In der Rb. legt der Bf. in längeren Ausführungen dar, daß er durch den Vertrag vom ... auch für die Zeit zwischen den vier Pflichtkämpfen seine Arbeitskraft soweit gebunden habe, daß nur von einer nichtselbständigen Tätigkeit gesprochen werden könne. Er weist dabei auf die im Urteil des Bundesfinanzhofs IV 197/50 U vom 16. März 1951 (a. a. O.) angeführten Entscheidungen des Reichsfinanzhofs betreffend die Lohnsteuerpflicht der Artisten, Filmkünstler, Musikkapellen und Opernsänger hin. Im Rahmen des Vertrages vom ... habe er entsprechend den "Sportlichen Regeln" des Bundes Deutscher Berufsboxer den Veranstaltern vor jedem Kampf auf dem vom genannten Bund vorgeschriebenen Formblatt die Erklärung abgeben müssen, "daß er in körperlich bestem Zustand zum Kampf antreten wird und keine Gebrechen oder physische Unfähigkeit zu verheimlichen hat". Um diese einen Vertragsbestandteil bildende Voraussetzung erfüllen zu können, sei er bei vier jährlichen Pflichtkämpfen mindestens 11 Monate im Jahr gebunden gewesen.
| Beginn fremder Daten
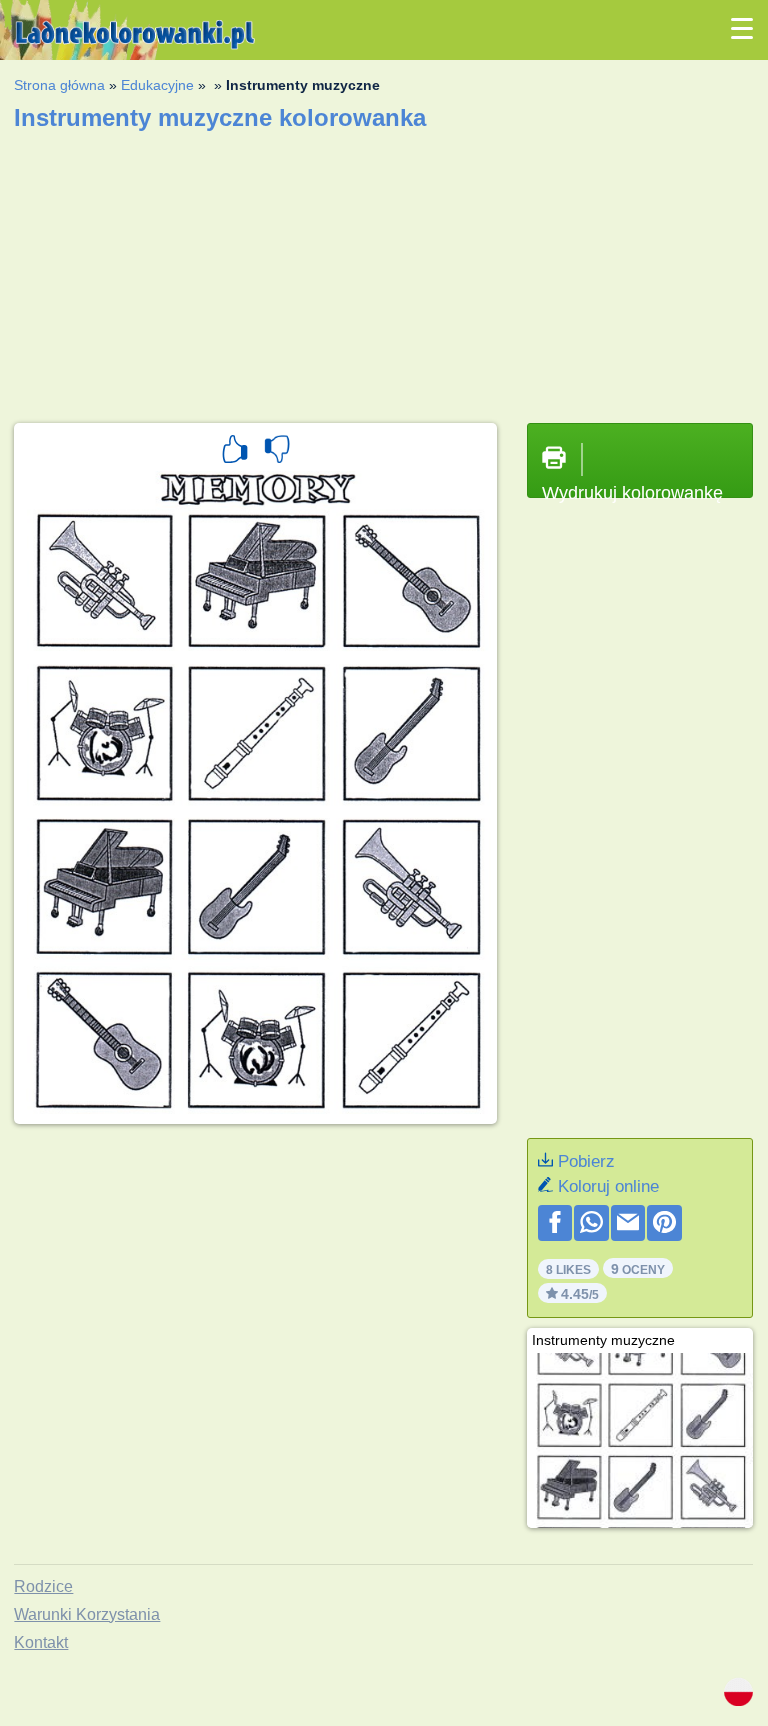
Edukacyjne (157, 85)
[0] (277, 452)
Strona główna (59, 85)
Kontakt (41, 1642)
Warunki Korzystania (87, 1614)
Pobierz (586, 1161)
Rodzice (43, 1586)
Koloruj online (608, 1186)
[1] (235, 452)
Das Kampftraining und das vorausgehende Aufbautraining erforderten vor jedem Kampf eine Zeitdauer von etwa je vier, also insgesamt acht Wochen. Dazu komme nach jedem Kampf eine Zeitspanne von durchschnittlich drei Wochen zur Erholung und Ausheilung von Verletzungen. Die Vertragsbestimmung, daß er mindestens fünf Wochen vor jedem Kampf zu benachrichtigen sei, sei lediglich eine Schutzbestimmung zu seinen Gunsten, um ihm ausreichende Zeit für das Kampftraining zu sichern; ihr Sinn sei nicht in einer Trainingsverpflichtung zu suchen. Sei er somit als Angestellter anzusehen, so komme es nicht mehr darauf an, nach welchen Grundsätzen das Entgelt für seine Arbeit bemessen werde. Im übrigen könne aus der Gegenüberstellung seiner Aufwendungen und der Mindestgarantie von 100 DM nicht darauf geschlossen werden, daß er ein erhebliches Geschäftsrisiko trage. Aus der Höhe seiner Einkünfte könne entnommen werden, daß die Garantie von 100 DM nichts als eine leere Form gewesen sei.
Entscheidungsgründe
Die Prüfung der Rb. ergibt folgendes:
Das Finanzgericht ist zutreffend davon ausgegangen, daß es für die Frage der Selbständigkeit oder Nichtselbständigkeit des Bf. auf die Gesamtumstände des Falles ankommt. Dabei hat es für die Beurteilung, ob sich der Bf. durch den Vertrag vom 2. Dezember 1954 den Veranstaltern gegenüber so stark gebunden hat, daß er als deren Arbeitnehmer anzusehen ist, mit Recht lediglich auf die Zahl und die zeitliche Lage der Kampftage abgestellt. Der Rb. kann darin nicht beigetreten werden, daß auch die dem Training und der Erholung dienende Zeit für die Frage der Bindung mit einzurechnen sei. Das Finanzgericht hat zutreffend darauf hingewiesen, daß der Bf. für die Vorbereitung seiner Kämpfe, insbesondere für den Aufwand an Zeit und Geld dafür, keinen Weisungen seitens der Vertragspartner unterworfen war, vielmehr hierüber frei bestimmen konnte. Der Bf. hat selbst ausgeführt, daß die Vertragsbestimmung, wonach er von jedem Kampf mindestens fünf Wochen vorher zu benachrichtigen sei, nicht eine Trainingsverpflichtung beinhalte, sondern eine Schutzbestimmung für ihn darstelle.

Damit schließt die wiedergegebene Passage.